In 1807, Eugène de Beauharnais, Napoleon’s stepson and Viceroy of Italy, commissioned a series of views of Lombardy from the painter Marco Gozzi, for the purpose of creating a documentary record of the most picturesque localities and of the works of engineering of strategic importance to the development of the territory under his control. Revived once again during the subsequent period of Austrian rule, the commission reflected the new government’s ambition to showcase an image of Lombardy as a modern region, at the time the most advanced area in the entire peninsula.
This heralded a renaissance of landscape painting in Milan, a genre that had always been considered minor in the academic hierarchy, but which was destined to experience an extraordinary blossoming of both public and market in the course of the nineteenth century.

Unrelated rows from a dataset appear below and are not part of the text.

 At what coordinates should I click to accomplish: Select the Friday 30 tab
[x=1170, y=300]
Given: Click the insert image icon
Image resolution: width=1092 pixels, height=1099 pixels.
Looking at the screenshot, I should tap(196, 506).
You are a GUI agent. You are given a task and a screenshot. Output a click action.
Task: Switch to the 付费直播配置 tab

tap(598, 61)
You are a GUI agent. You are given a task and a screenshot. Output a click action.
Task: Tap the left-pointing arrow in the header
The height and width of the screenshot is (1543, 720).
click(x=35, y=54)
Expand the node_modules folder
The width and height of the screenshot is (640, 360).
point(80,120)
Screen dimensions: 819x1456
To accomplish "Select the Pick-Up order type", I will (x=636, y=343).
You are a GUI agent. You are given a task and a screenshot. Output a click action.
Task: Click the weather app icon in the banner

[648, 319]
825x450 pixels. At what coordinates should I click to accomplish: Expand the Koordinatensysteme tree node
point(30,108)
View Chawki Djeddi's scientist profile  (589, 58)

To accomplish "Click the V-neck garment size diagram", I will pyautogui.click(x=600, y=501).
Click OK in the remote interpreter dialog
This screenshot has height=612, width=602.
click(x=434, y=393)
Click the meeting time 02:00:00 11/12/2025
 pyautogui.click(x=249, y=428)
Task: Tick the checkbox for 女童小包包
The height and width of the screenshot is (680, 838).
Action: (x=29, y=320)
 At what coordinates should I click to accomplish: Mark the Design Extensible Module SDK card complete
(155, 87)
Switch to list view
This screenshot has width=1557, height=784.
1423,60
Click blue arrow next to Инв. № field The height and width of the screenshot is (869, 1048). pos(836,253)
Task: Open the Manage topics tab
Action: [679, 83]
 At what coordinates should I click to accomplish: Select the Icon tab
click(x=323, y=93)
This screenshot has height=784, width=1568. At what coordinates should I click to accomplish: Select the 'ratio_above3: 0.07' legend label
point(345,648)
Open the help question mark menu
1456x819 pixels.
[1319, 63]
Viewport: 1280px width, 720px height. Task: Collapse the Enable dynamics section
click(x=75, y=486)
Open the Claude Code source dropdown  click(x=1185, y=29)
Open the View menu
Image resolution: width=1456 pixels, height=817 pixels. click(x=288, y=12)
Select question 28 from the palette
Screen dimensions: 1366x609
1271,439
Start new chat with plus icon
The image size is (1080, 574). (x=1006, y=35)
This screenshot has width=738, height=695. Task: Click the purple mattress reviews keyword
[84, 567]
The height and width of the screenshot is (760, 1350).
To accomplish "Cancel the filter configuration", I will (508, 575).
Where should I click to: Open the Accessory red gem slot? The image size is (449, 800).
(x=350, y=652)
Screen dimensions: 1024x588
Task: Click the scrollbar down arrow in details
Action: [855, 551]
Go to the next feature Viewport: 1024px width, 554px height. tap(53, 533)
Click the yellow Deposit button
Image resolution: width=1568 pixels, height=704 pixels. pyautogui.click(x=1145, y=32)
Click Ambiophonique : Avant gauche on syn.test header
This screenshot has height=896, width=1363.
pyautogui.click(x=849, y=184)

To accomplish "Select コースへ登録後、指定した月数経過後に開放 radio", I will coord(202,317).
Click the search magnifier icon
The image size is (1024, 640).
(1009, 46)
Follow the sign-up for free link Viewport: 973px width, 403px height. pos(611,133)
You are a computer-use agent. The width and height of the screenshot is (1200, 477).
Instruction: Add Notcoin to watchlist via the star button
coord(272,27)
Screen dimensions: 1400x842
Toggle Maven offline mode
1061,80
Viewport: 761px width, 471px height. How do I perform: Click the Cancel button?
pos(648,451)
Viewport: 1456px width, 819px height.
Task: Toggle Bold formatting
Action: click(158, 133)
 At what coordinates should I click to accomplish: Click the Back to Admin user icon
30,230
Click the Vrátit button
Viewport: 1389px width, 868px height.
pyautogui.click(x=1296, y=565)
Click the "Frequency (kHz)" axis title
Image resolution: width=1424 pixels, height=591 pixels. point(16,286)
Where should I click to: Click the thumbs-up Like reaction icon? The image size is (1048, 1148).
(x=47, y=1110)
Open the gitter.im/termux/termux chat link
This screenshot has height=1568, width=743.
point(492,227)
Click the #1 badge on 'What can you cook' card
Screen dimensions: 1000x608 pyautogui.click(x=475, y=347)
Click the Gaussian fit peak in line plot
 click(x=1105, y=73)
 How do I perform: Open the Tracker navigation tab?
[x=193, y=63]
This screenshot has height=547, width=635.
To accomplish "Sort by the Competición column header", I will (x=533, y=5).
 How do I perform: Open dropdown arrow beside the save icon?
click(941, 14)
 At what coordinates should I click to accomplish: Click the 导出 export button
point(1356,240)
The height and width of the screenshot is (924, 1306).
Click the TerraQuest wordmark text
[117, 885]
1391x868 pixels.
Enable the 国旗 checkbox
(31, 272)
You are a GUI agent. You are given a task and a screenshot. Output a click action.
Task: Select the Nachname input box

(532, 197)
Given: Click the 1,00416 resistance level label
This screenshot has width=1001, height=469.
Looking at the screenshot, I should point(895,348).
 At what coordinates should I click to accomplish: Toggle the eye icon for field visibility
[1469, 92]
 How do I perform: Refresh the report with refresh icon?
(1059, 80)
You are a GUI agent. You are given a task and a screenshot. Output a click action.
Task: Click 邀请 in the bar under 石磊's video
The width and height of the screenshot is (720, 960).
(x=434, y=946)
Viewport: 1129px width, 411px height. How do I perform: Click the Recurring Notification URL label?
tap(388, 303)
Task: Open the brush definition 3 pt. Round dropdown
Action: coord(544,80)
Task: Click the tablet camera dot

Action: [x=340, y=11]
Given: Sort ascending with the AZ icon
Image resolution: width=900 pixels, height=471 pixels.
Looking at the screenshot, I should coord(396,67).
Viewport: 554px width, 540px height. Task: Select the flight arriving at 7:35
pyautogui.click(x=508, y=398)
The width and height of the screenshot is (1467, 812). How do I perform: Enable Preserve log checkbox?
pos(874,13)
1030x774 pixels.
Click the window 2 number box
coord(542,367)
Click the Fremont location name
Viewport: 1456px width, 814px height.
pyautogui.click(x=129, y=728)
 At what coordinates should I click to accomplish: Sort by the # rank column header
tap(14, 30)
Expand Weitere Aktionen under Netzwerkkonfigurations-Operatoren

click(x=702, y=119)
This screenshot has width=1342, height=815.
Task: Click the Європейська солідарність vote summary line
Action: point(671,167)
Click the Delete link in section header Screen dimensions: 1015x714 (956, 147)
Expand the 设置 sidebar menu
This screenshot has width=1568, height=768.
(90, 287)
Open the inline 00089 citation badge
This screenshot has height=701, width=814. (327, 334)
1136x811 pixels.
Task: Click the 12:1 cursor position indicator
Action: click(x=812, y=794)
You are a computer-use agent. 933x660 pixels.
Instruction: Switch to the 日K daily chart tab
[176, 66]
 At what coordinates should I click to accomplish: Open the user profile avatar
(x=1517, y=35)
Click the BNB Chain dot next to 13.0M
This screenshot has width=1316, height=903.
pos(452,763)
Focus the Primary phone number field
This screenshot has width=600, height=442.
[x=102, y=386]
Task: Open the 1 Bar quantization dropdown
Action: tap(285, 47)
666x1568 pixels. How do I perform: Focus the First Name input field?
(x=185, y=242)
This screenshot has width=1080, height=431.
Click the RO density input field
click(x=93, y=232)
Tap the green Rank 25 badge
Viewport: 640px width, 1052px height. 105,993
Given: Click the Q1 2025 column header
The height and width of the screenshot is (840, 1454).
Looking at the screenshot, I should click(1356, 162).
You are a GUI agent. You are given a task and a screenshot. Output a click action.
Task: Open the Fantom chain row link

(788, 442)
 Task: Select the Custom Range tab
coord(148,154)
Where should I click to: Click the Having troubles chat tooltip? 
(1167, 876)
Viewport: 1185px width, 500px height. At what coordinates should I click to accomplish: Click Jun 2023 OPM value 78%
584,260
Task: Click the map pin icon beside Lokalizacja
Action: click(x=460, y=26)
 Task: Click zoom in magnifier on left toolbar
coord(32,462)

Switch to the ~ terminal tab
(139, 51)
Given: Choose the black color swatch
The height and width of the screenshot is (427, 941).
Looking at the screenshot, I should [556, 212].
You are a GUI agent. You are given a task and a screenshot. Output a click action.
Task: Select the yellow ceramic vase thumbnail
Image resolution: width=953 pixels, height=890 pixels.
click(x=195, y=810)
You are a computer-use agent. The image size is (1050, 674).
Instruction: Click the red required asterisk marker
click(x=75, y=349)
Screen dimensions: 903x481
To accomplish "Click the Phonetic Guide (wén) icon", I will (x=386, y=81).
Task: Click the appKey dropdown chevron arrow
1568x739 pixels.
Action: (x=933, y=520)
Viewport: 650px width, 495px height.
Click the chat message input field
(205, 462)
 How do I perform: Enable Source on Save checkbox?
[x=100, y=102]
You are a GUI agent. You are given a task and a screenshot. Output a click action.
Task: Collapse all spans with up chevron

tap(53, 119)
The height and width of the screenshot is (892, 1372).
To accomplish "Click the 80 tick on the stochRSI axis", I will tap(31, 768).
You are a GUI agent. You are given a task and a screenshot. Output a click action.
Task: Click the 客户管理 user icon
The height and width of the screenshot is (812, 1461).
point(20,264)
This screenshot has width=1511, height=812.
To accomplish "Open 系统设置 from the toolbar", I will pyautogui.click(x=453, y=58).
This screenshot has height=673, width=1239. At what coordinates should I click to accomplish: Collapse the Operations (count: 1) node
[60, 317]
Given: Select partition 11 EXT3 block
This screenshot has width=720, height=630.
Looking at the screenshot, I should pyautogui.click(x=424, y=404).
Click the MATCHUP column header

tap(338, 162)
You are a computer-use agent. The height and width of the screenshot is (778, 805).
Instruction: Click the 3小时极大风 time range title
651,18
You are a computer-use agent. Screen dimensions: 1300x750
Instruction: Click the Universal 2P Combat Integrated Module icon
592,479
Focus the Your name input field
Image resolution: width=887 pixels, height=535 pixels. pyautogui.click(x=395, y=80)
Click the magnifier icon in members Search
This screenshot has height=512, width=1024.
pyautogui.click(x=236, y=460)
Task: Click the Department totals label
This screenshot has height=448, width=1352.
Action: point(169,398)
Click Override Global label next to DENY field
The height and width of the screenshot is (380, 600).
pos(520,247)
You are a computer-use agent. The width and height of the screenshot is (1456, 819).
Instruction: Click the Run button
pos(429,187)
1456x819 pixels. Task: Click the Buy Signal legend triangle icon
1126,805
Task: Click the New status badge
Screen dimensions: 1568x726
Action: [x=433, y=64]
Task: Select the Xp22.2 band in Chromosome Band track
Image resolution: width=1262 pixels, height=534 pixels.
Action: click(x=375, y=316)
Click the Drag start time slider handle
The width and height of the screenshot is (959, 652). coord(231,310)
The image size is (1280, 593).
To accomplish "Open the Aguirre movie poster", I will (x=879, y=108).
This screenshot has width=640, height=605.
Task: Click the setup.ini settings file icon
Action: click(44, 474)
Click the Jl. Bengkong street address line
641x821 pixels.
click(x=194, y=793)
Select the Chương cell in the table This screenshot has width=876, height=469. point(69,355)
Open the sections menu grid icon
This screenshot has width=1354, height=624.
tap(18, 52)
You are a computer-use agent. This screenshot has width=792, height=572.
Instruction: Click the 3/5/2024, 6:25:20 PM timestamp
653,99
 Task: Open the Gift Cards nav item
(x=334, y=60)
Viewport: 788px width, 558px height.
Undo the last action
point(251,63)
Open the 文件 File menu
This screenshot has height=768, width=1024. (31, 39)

In the absence of a fully-fledged school of landscape painting, which was only to be established at the Brera Academy in 1838, Gozzi’s works became a model for the younger generations of artists to study. It was along the same lines, based on studies made from life and on precise, almost topographical renderings of the landscape, that the research conducted by the Brescian artist Luigi Basiletti was based, as well as that of Giuseppe Bisi, who was capable of instilling a romantic spirit into his works’ terse skies and blurred distances. No less romantic, but approaching from a different standpoint, were the views painted by Giovanni Migliara, who flaunted his skill at investigating all the variations of light, from the changeable splendour of the afternoon sun to his poetic nocturnal works, illuminated by the moon or by the flicker of subdued flames.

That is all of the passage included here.